Mark Cunliffe 🇵🇸’s review published on Letterboxd:
I've been somewhat lowkey fascinated with Takeshi Kitano for several years now for two reasons; the first being his performance in one of my favourite films, Merry Christmas Mr Lawrence, and the second being of course Takeshi's Castle, back in the days when Craig Charles would narrate it for western audiences. I say low key because, despite all this, I've never actually sought out any of Takeshi Kitano's acclaimed directorial efforts. But BFI currently have them on so I thought it was about time I did, and where better to start than his debut, 1989's appropriately titled Violent Cop.
You don't need to be Sherlock Holmes to realise we're dealing with an officer who is perhaps best termed a maverick here. The maverick cop genre is a tried and trusted one played out on every continent on the big screen and the small, but the best of them know that the appeal lies in the fact that these heroes (and sometimes antiheroes) are men out of time. From Clint Eastwood, whose Dirty Harry recalled the kind of lawless frontierism its star was best known for portraying in the western genre that made his name, to British TV's Gene Hunt of Life On Mars and Ashes to Ashes fame and which, by virtue of its time travel concept, ably explored the appeal of the unreconstructed chauvinist, macho male upon the otherwise progressive, liberated intelligent women in the audience who found him and his antics attractive.

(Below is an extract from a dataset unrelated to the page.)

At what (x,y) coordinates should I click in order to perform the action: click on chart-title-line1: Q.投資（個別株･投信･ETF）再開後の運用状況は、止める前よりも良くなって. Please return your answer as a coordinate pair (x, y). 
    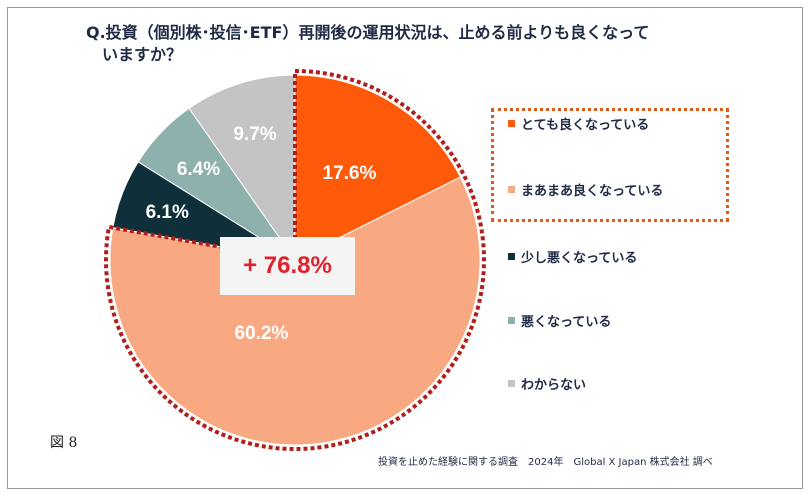
    Looking at the image, I should click on (368, 32).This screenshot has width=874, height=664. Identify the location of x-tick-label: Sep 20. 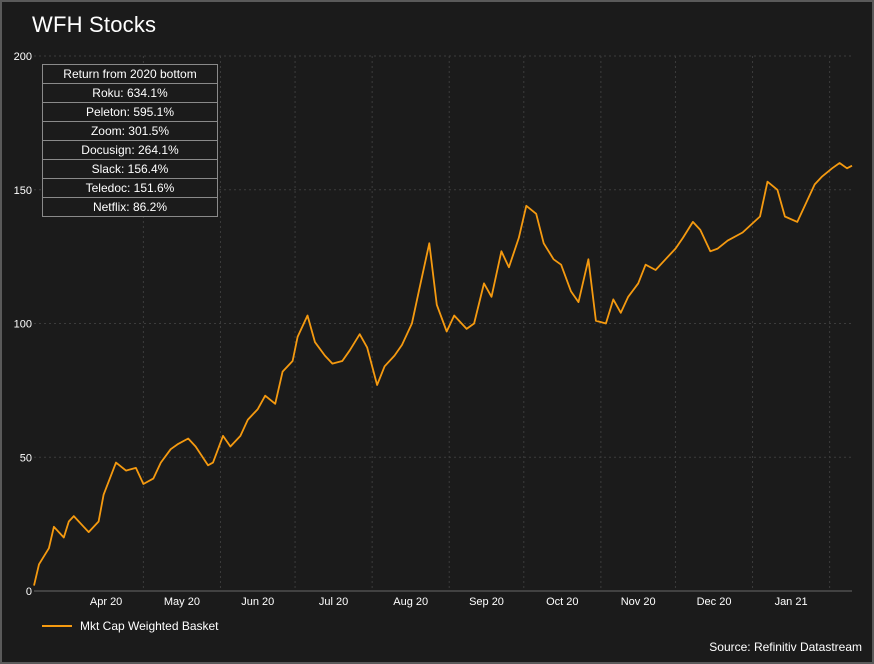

As Inspector Azuma, Takeshi Kitano has created a similar man out of time, one which explores and celebrates the Japanese male identity pre-WWII. Defiantly, doggedly macho, to be a man in Japanese culture at that time was to be a blunt instrument and Takeshi Kitano brings that to the fore here in his role as Azuma, defying critics and audiences who had previously only known him as a comedian. There's an unpredictability here, arguably playing on these perceptions, that serve Kitano as a performer well. His deadpan expression, that way he has of never quite meeting anyone's eye with a jaw somewhat slack enough to break into a laugh or an anguished roar, keeps viewers on their toes, but the canny within the audience know that this is a man working against the clock. He simply no longer fits in modern Japanese society and, when he cannot physically dominate a situation, the expression suggests someone who is ill at ease at every turn. Jaded and on borrowed time, this then pre-empt the nihilism that Violent Cop ultimately, shockingly gives itself too, but not before Kitano, as a director, continues to deft audience expectations. Anyone approaching a violent drama about a maverick cop in the late 80s would arguably expect a frenetic, action packed affair, one with perhaps a Simpson and Bruckheimer sheen, but if Kitano was looking to US cinema for inspiration it was to the more laidback approach of 70s New Hollywood, adopting a melancholic keyboard heavy jazz score for the brutal murder of a cop and its subsequent car and foot chase setpiece.